'''

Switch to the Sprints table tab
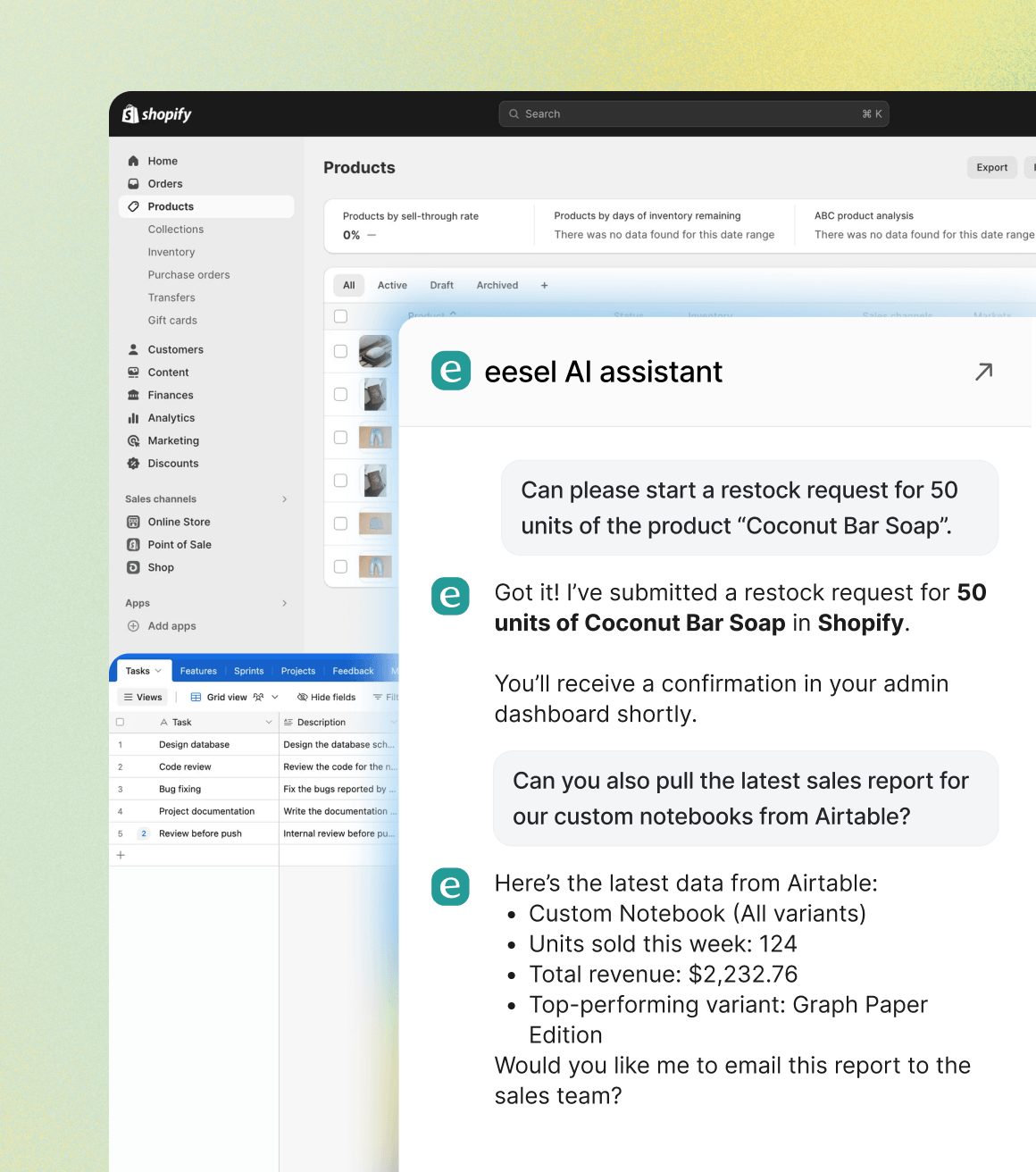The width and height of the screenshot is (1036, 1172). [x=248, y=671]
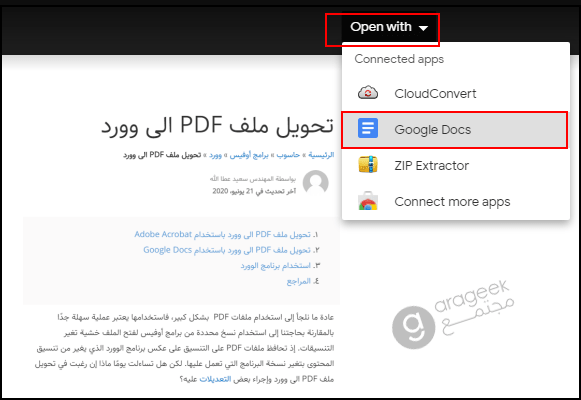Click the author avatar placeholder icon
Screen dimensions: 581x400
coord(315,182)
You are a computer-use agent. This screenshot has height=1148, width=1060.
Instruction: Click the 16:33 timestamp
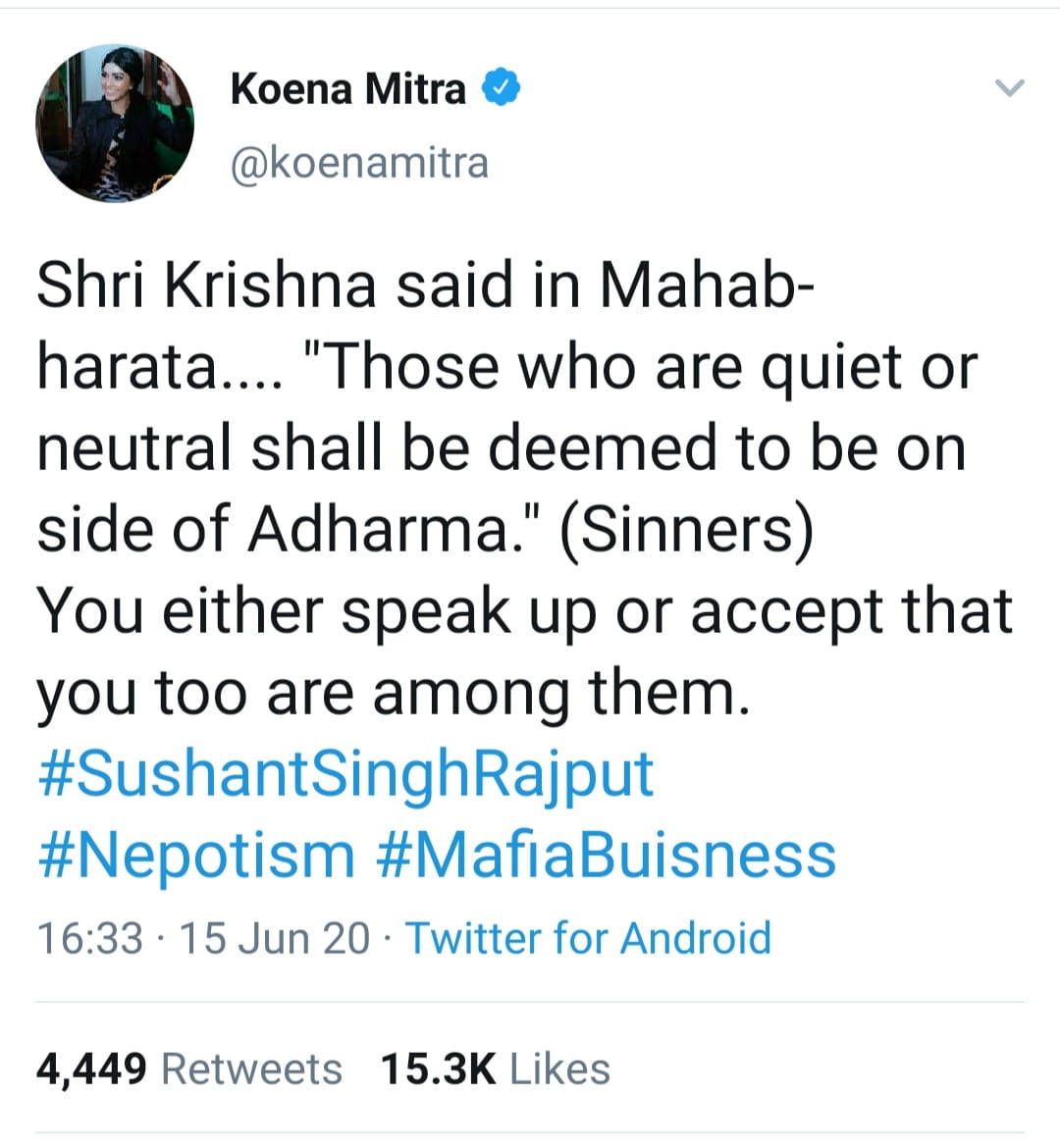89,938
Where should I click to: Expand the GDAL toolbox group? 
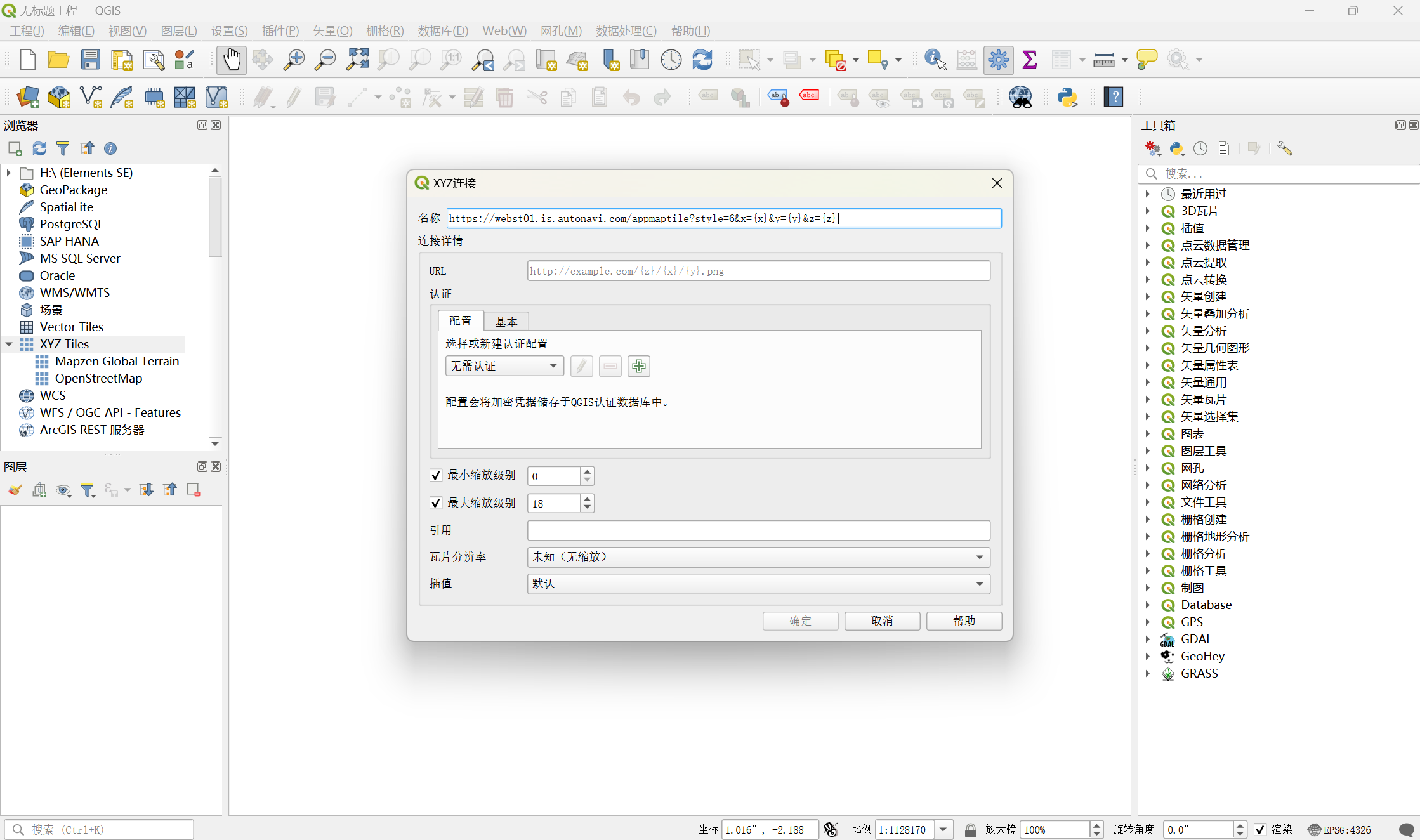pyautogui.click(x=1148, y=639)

'''
'''

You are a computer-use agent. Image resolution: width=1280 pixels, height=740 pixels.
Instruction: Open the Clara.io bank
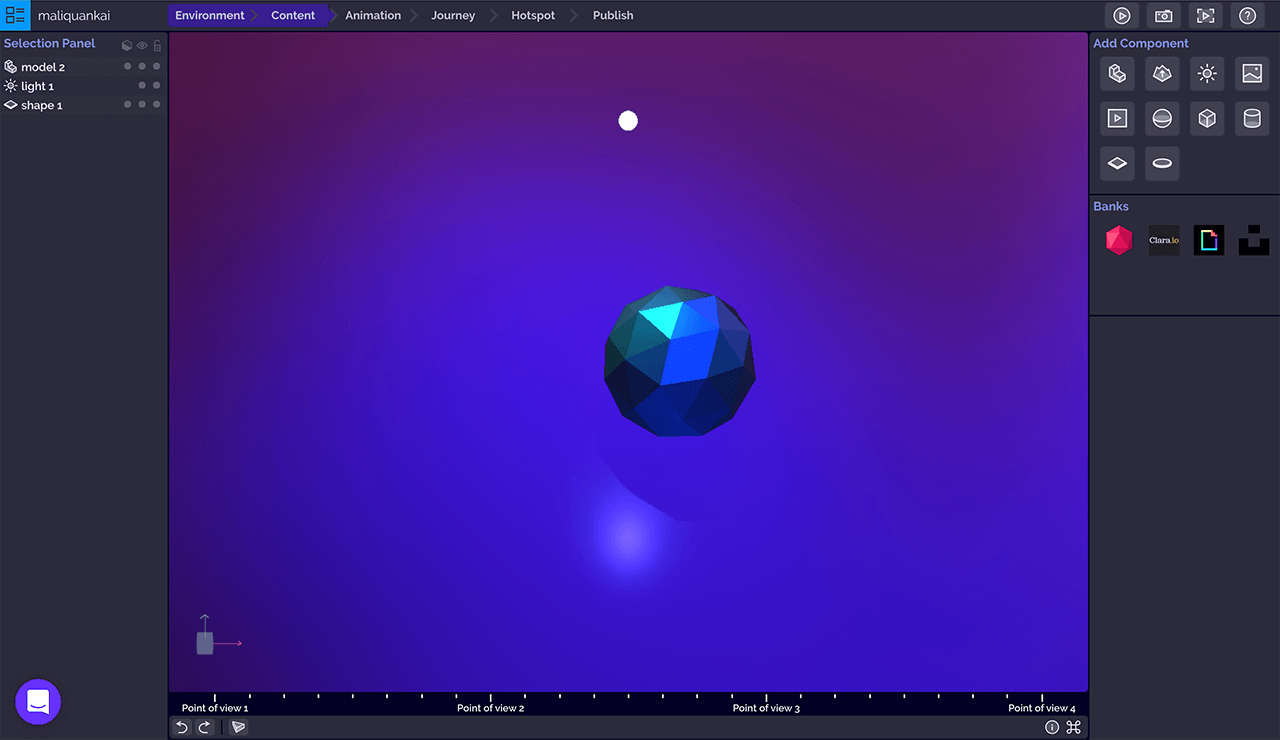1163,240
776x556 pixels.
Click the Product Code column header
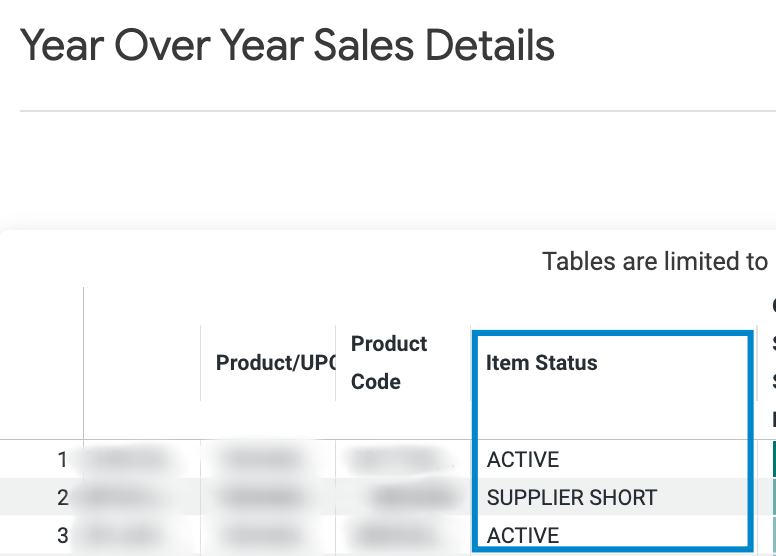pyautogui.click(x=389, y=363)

'''
'''

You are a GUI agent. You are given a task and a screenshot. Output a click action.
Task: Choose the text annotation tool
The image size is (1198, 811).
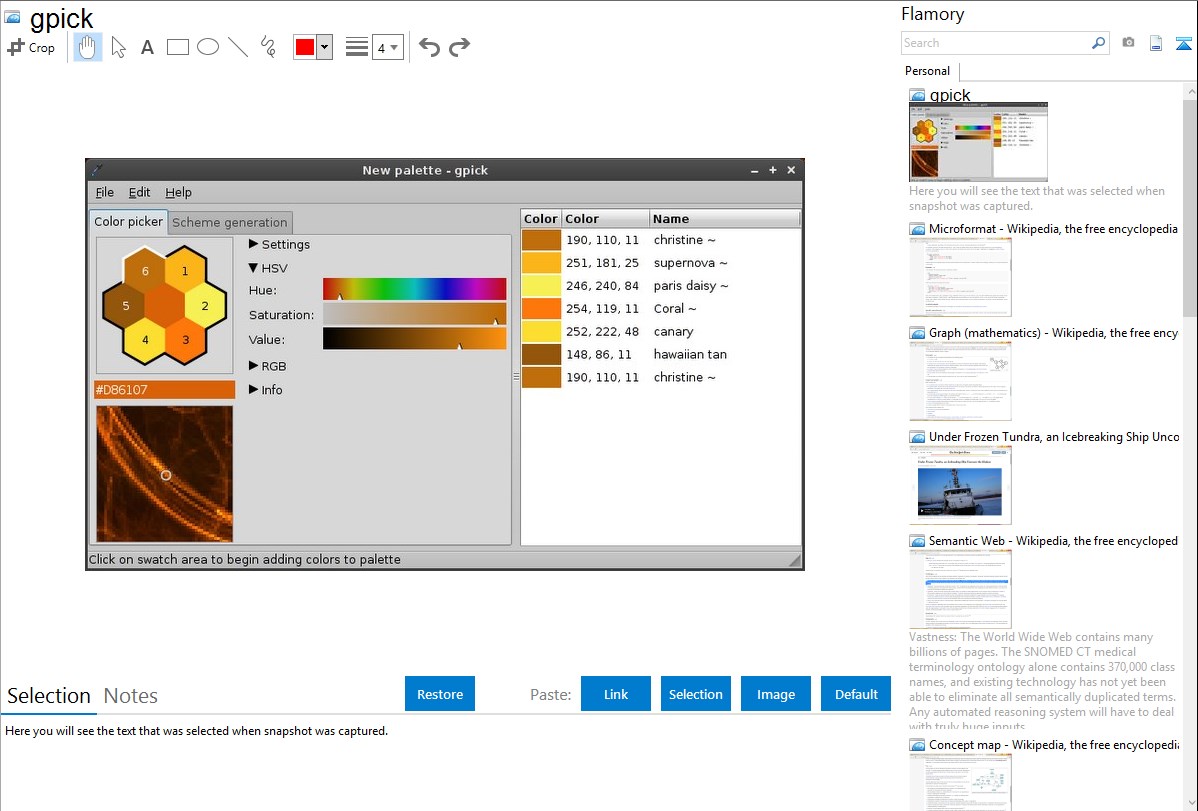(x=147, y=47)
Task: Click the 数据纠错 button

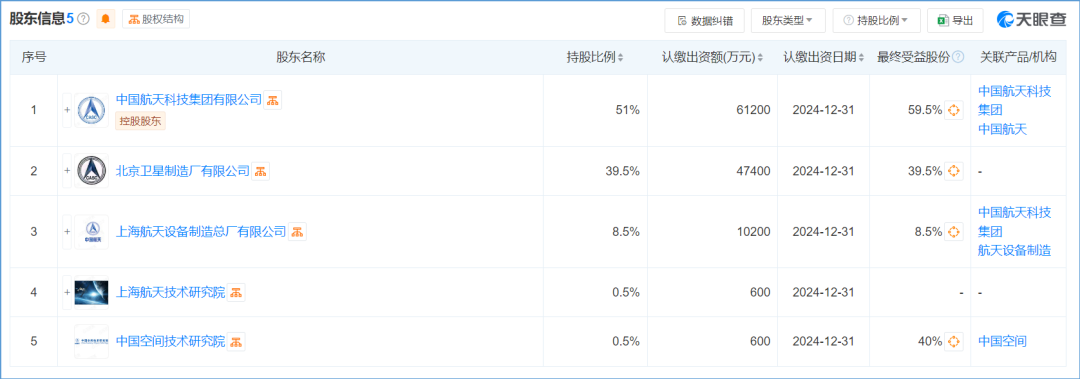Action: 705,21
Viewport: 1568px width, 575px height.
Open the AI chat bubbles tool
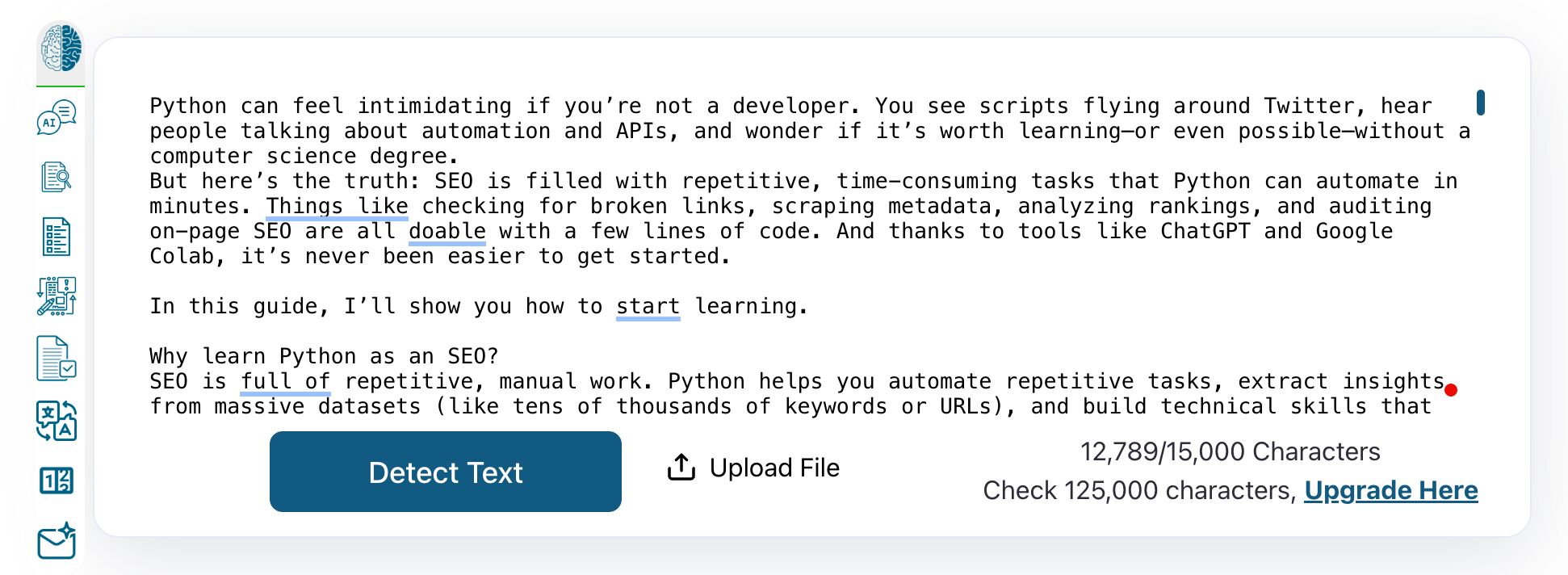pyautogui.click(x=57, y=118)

'''

Can you switch "toolbox" to "toolkit" in the listing, starting with the line with "Switch to the Sprints table tab" and going on through the line with "pyautogui.click(x=1148, y=639)"? Give back only those lines, otherwise unchanged, and leave the pictures out.

--- RESPONSE BELOW ---
Switch to the Sprints table tab
The width and height of the screenshot is (1036, 1172). [x=248, y=671]
Click the author avatar placeholder icon
Screen dimensions: 581x400
coord(315,182)
You are a computer-use agent. This screenshot has height=1148, width=1060.
Instruction: Click the 16:33 timestamp
89,938
Where should I click to: Expand the GDAL toolkit group? 
pyautogui.click(x=1148, y=639)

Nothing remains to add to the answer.